Why does this matter today? Don’t we have more pressing problems, one could argue? Because doctrines grounded in the denial of bodily truth—especially the denial of women’s role in creating life, which is framed as a punishment for tempting Adam to sin—have severed women from one of the most important dimensions: that of the sacred. Today, the distancing from bodily experience that characterizes patriarchal religion interacts with other forms of alienation, disembodiment, and social fragmentation, a process intensified by technological developments that weaken embodied and relational knowledge. Together, these dynamics contribute to a “shrinking” of humanity, driven by separation from nature, from other human beings, and—most critically—from the wisdom carried in our own bodies. Stopler’s book helps clarify how religious patriarchy has served as both a driver and a justification for this ongoing process of bodily truth replacement, a problem that is doomed to become increasingly acute.

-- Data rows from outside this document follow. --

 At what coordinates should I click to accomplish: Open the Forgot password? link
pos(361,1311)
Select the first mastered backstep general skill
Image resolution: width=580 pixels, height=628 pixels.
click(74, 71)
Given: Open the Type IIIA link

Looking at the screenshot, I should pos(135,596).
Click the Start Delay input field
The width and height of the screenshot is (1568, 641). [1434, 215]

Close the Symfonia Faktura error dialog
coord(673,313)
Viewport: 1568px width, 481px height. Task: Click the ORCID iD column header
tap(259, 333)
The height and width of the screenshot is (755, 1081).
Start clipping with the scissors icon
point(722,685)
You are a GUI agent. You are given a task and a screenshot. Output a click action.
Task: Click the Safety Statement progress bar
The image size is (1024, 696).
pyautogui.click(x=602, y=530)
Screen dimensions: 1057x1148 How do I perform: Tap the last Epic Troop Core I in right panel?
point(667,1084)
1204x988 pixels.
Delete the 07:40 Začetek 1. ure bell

Walking through the ancient library of the University of Coimbra, a space once reserved exclusively for men, I could not help feeling the accumulated weight of this exclusion. Stopler’s work gives conceptual clarity to that historical experience and traces its legal afterlives. She shows how contemporary abortion rulings, restrictions on women’s access to religious authority, and laws that openly subordinate women in the name of religion are not anomalies, but predictable outcomes of a misplaced commitment to a fictive and porous public–private divide.

The private is political. And, as Stopler’s book compellingly demonstrates, the most intimate core of the private—the sacred—is political as well.